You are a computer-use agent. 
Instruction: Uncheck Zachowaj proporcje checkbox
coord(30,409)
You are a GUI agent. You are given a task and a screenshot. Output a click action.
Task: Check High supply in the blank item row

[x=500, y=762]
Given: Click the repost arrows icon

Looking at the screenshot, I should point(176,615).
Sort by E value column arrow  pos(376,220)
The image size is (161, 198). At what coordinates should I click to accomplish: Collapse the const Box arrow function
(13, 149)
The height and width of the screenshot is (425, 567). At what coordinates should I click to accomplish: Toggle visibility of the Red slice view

◇ ◇ ◇ ◇ ◇

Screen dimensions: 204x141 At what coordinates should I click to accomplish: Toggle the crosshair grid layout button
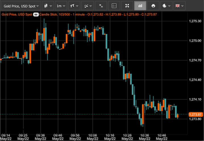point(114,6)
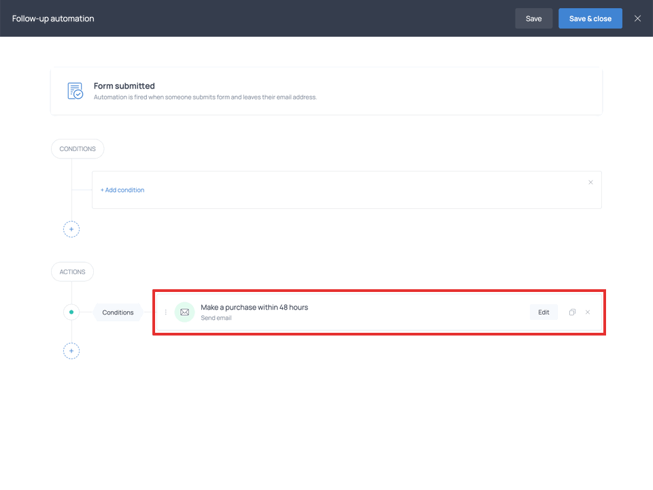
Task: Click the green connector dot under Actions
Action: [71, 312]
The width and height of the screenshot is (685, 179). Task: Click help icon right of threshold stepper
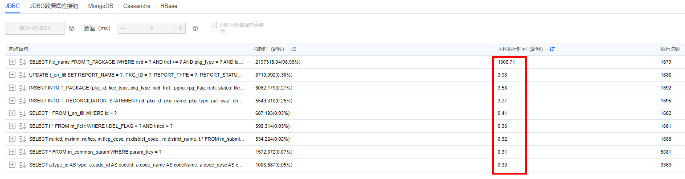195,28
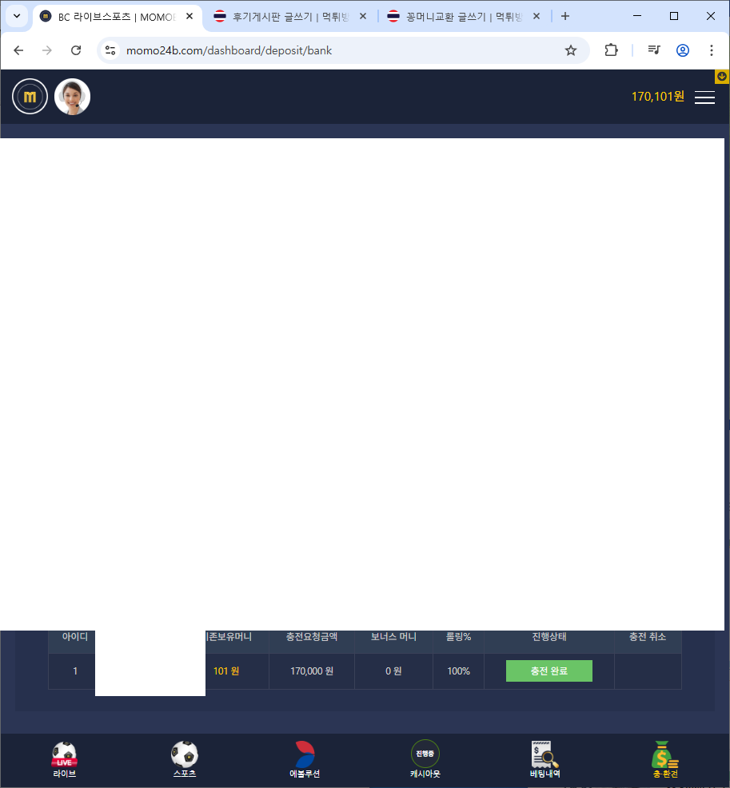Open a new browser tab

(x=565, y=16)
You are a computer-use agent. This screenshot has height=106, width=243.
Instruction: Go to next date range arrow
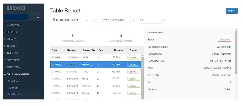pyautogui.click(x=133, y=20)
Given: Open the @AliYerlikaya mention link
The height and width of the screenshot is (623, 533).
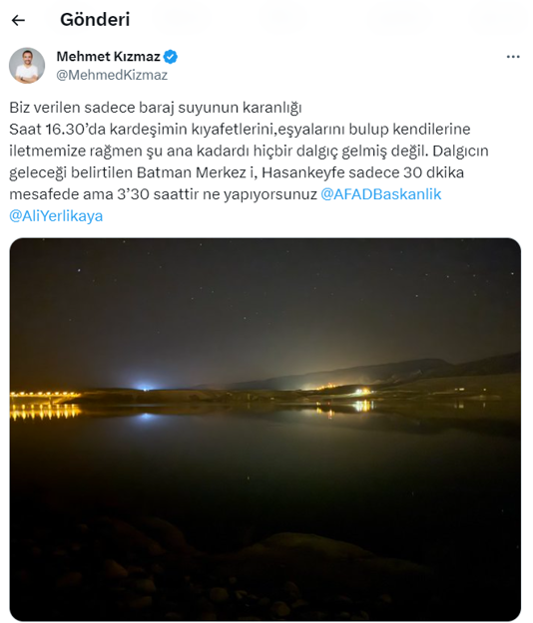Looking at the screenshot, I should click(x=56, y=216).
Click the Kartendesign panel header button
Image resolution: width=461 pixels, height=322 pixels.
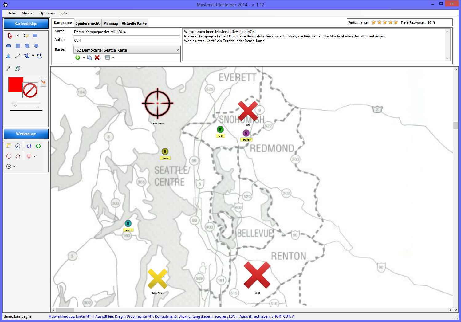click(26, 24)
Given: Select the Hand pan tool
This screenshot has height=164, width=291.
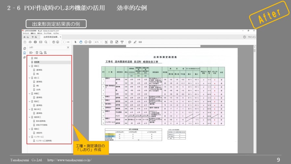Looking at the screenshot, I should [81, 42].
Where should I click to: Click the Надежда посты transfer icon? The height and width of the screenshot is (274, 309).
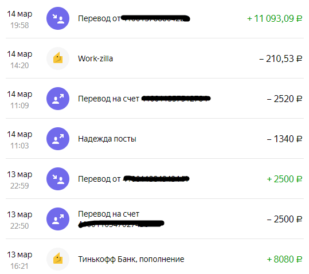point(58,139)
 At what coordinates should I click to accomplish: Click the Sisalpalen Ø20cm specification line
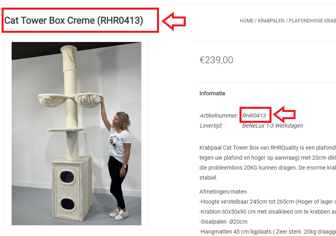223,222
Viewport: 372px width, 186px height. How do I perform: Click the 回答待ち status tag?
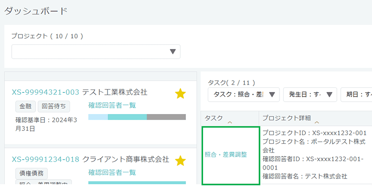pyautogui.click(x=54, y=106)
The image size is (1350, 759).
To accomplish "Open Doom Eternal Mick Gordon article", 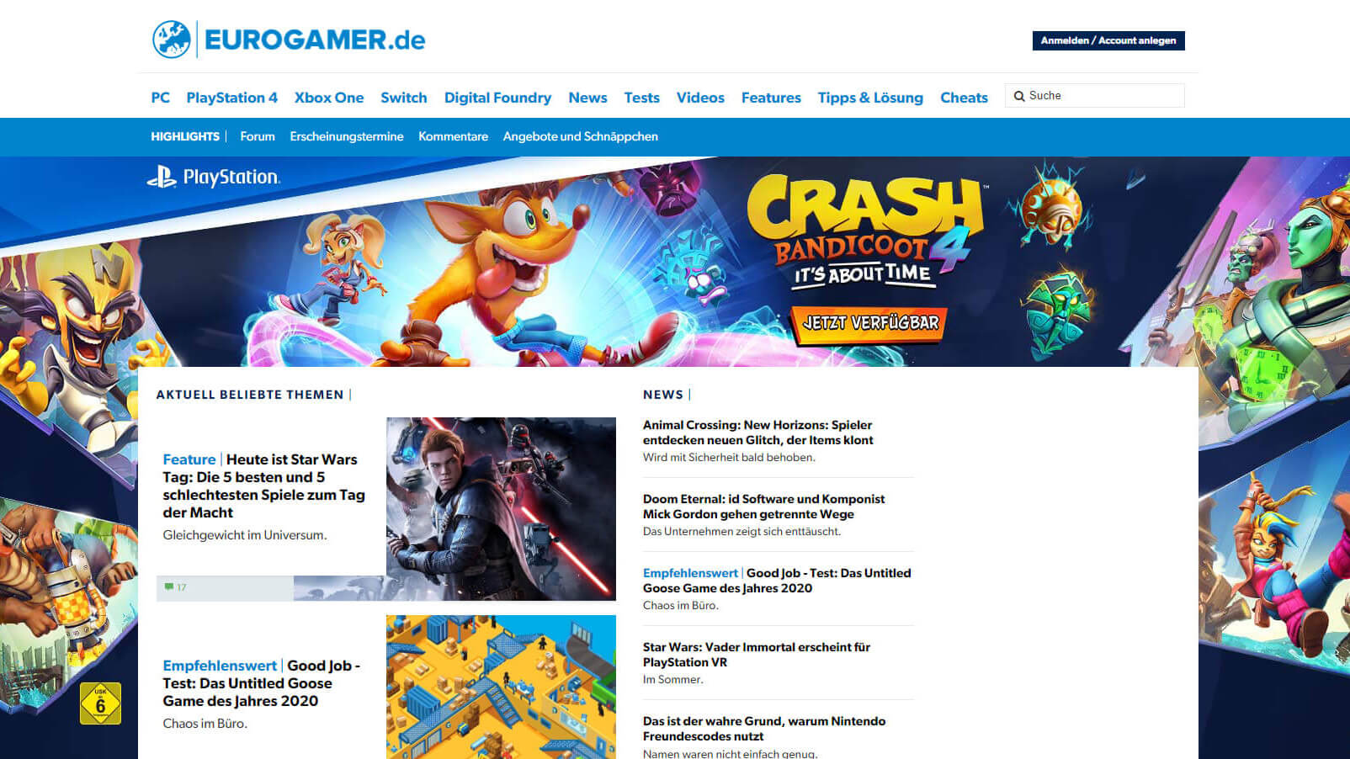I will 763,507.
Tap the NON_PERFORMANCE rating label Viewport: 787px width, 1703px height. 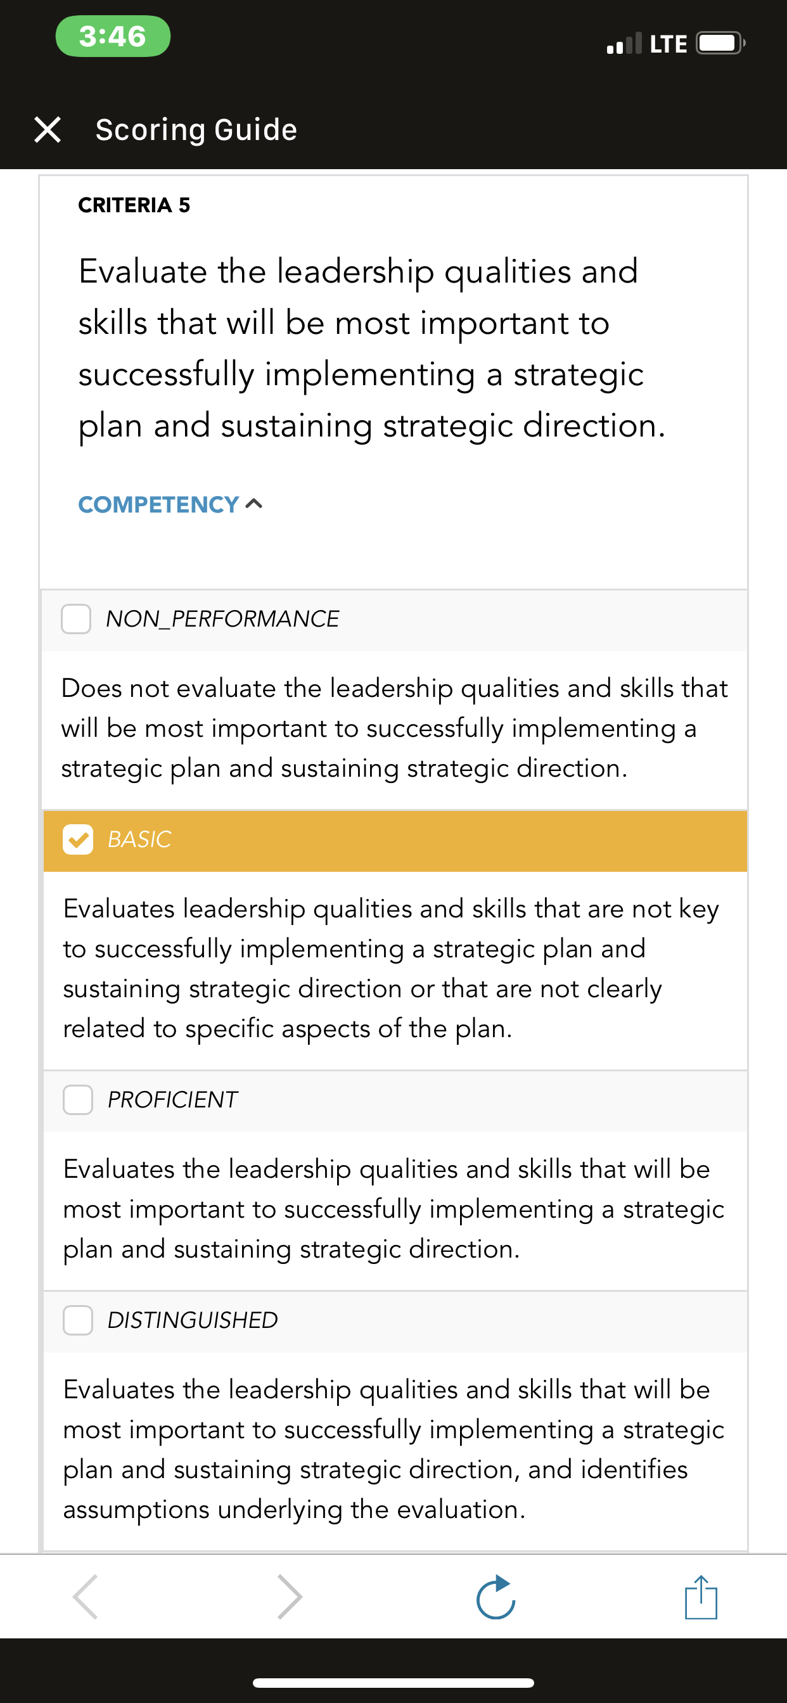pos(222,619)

◇ ◇ ◇ ◇ ◇

Each line of the data in which the string "computer" appears needs to be copied.

### Answer space
You are a computer-use agent. 
You are a computer-use agent. This screenshot has height=106, width=243.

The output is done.